Muireann Creamer. Photograph: INPHO/Oisin Keniry

 

Limerick have been among the great underachievers of camogie in recent years and no-one has been more frustrated than the players themselves.

For five seasons in a row they have reached the last four of the National League but failed to make the knockout stages – a last six – in the Liberty Insurance All-Ireland Senior Championship.

It is a staggering record really, given the talent at their disposal. The players and various management teams have attempted to get to the root of the problem but Muireann Creamer believes they may have unearthed the reason at last.

Ironically, she maintains, positive results and the calibre of personnel fuelled confidence to the extent that they tended to look beyond the immediate challenge. And so, season after the season, the group stages ended their involvement in summer fare.

This term, they have opened with victory over Offaly and at 5pm on Saturday, will host struggling Wexford at Croagh GAA. It is the type of game that in the past they might have chalked down as a win in their subconscious before throw-in, but not now.

“The last few years our league campaigns went really well,” says Creamer. “Then we come into the Munster championship – two years ago we won the Munster championship for the first time. Then we come into the All-Ireland Championship and it seems to fall asunder.

“This year we are not focusing on making any quarter-final or anything. We are just focusing on one match at a time.

“It’s positive thoughts. Sometimes we can be a bit negative inside there, picking out what is wrong. It is time to change the mindset, focus on what we can do well and perform on the day really.”
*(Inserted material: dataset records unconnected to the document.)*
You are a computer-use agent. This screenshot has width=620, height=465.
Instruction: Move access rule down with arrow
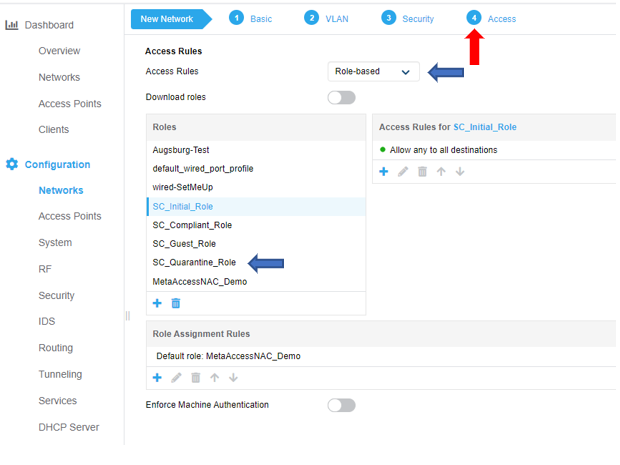[x=460, y=172]

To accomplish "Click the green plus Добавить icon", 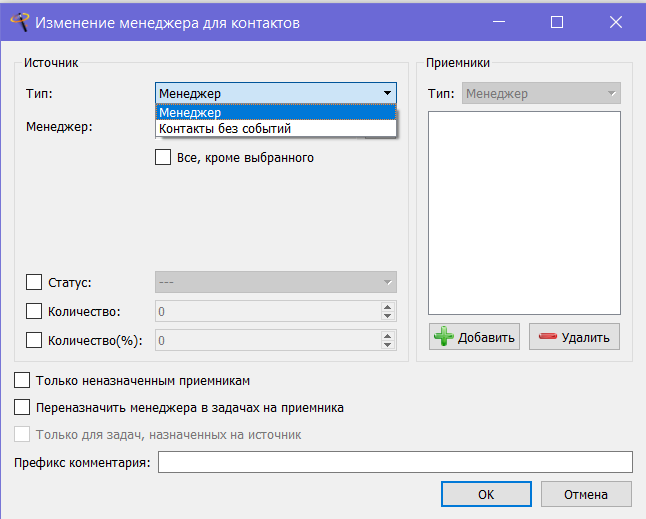I will [x=444, y=337].
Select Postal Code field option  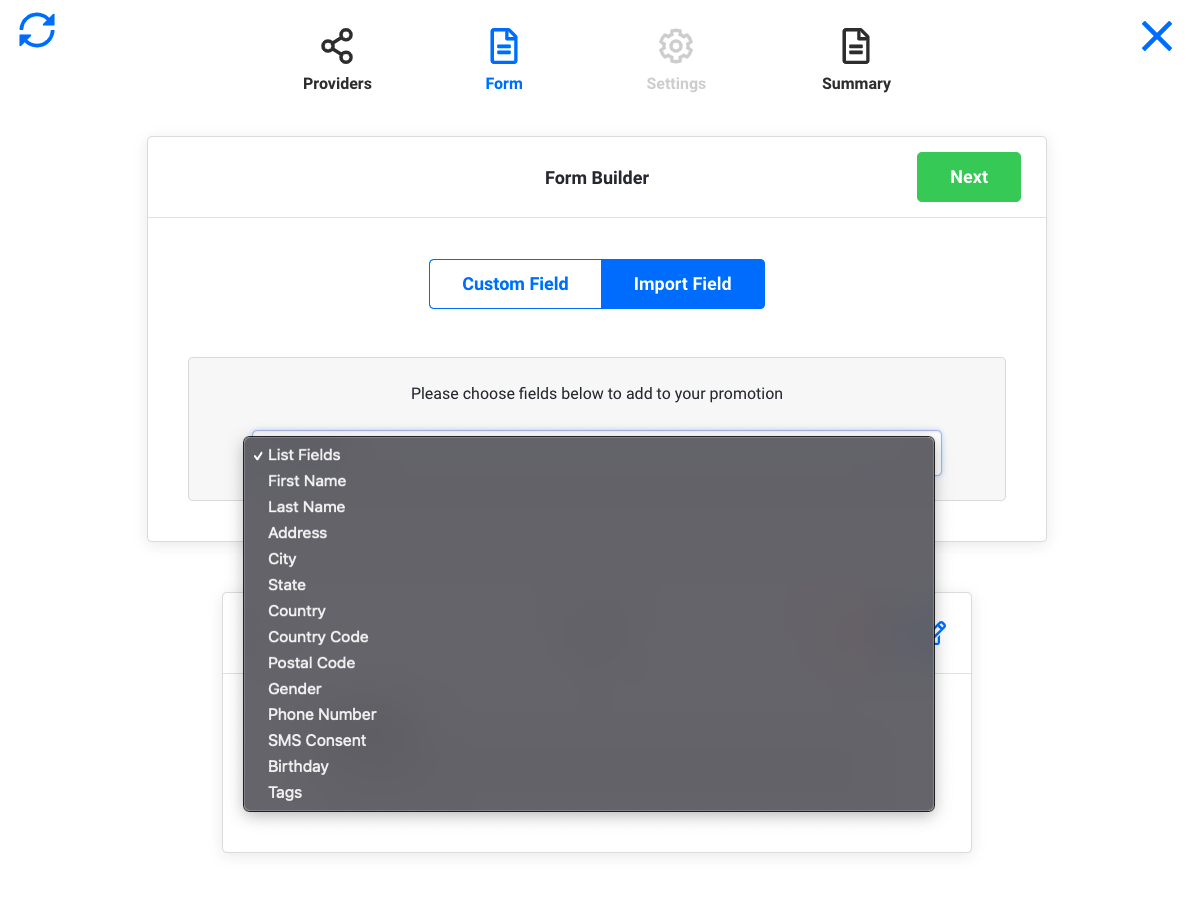(311, 663)
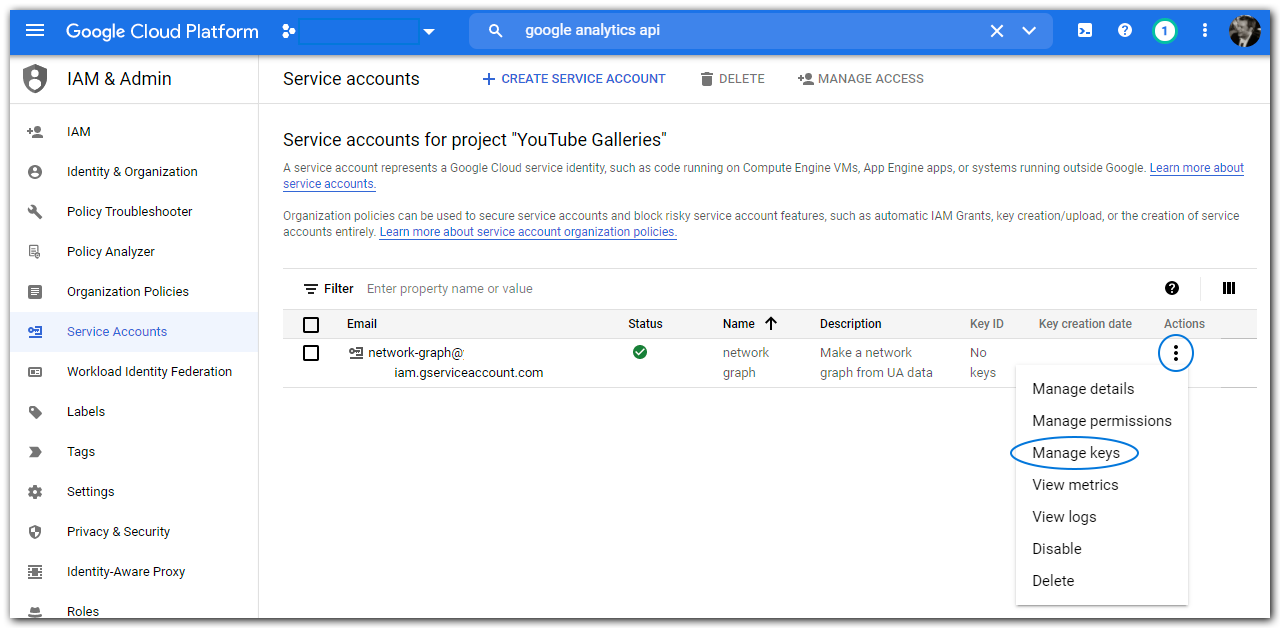
Task: Click Create Service Account button
Action: (x=573, y=79)
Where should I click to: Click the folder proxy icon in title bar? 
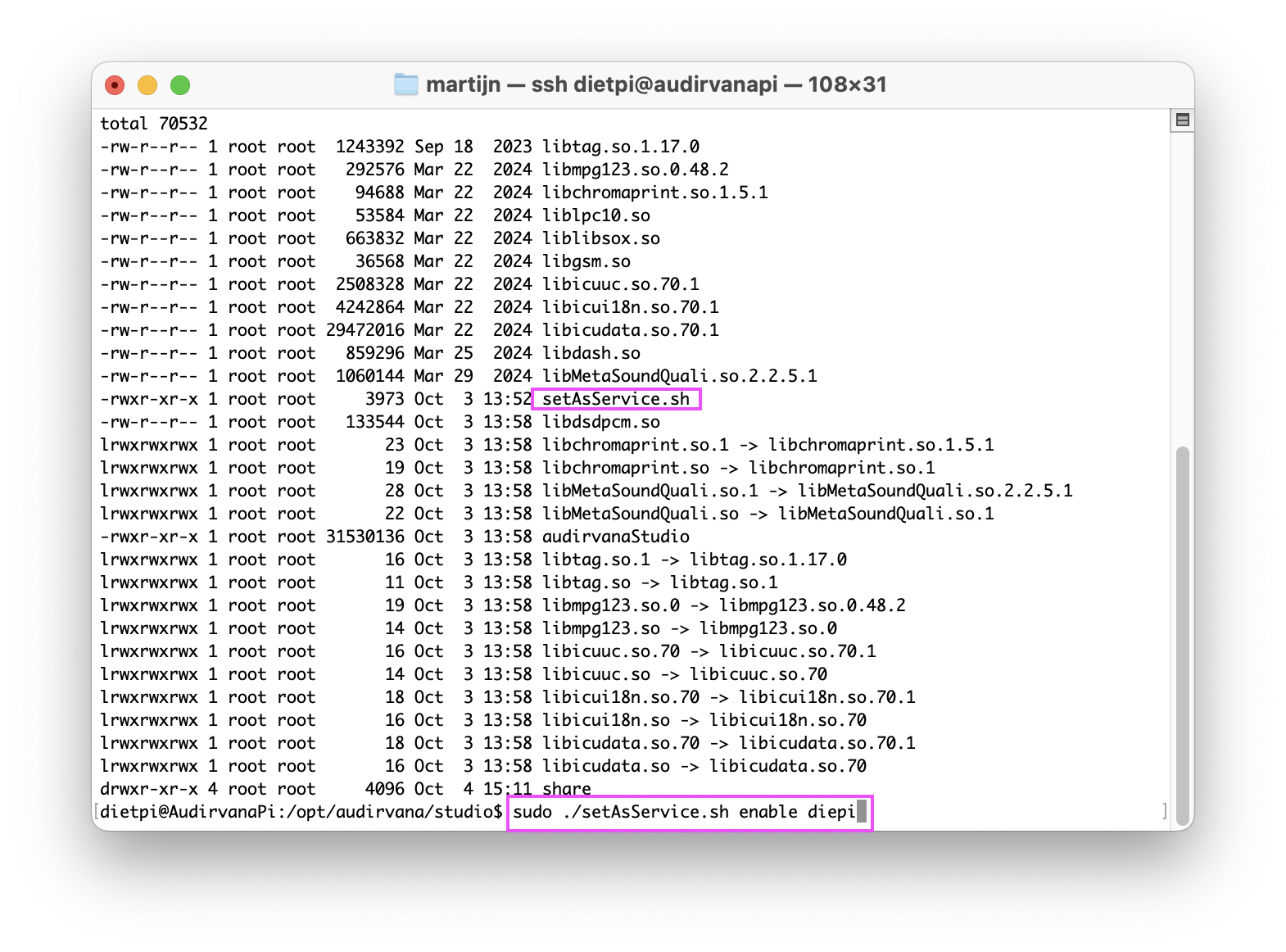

“Definitely in the last few years we were saying, if we win two out of the four matches, or if we win our first three matches, we will qualify for the quarter-final. Rather than focusing on winning each individual match as they came along. We took our eye of the ball. This year we will try and really focus on that.”

Feelgood factor

Creamer hopes too that Declan Nash’s crew can tap into the feelgood factor surrounding hurling in the county at the moment, with the All-Ireland and league champions hoping to add to their haul of silverware in Sunday’s Munster final against Tipperary.

“There is a great atmosphere around the county. You see all the younger lads out with their hurleys and the girls out pucking against the walls and up at the pitches. In comparison to the last few years, everyone has got on board with it which is great. There is a nice buzz around. It is great to have the Liam MacCarthy in Limerick.”

They would love the O’Duffy too but again, that is too far down the road to be talking about now. That environment is similar though, positive. What is notable about the hurlers is that they seem to enjoy themselves and get on with one another. The same applies with the camogie side.

“I’m six years now with the senior team. We won the intermediate (in 2014) and went up to senior. Before that I played the whole way up along from under 14. It’s nice, you are used to all the girls you are meeting. It is the same group of girls there the whole time. You form a great bond with them. They are your best friends. You see them days-in nights-out, it’s great.

“That is hugely important, that you get friendly. If you create that kind of a bond with them it will show on the pitch. You will have each other’s backs the whole time. It is great.”

The 24-year-old is a PE and Irish teacher at Waterpark College, just across the road from the De La Salle club on the outskirts of Waterford city. She loves it there and jokes that she has had to warn off De La Salle Déise star Beth Carton, herself studying to be a PE teacher.

It is summer now though and the focus is on camogie. She just missed out on the All-Ireland-winning minor team of 2014 but that crop of players is now reaching maturity, when perhaps too much was expected of them too early before now.

“It is great. We are just trying to hope that the experience can come of us and maybe get a performance this year in the Championship. You have the likes of Sarah Carey, Niamh Mulcahy and Mairéad Ryan they are all that bit older than us. They are great leaders on the pitch. They always show great experience. And we need that.”

Today is another chance to show that they are finally getting it right.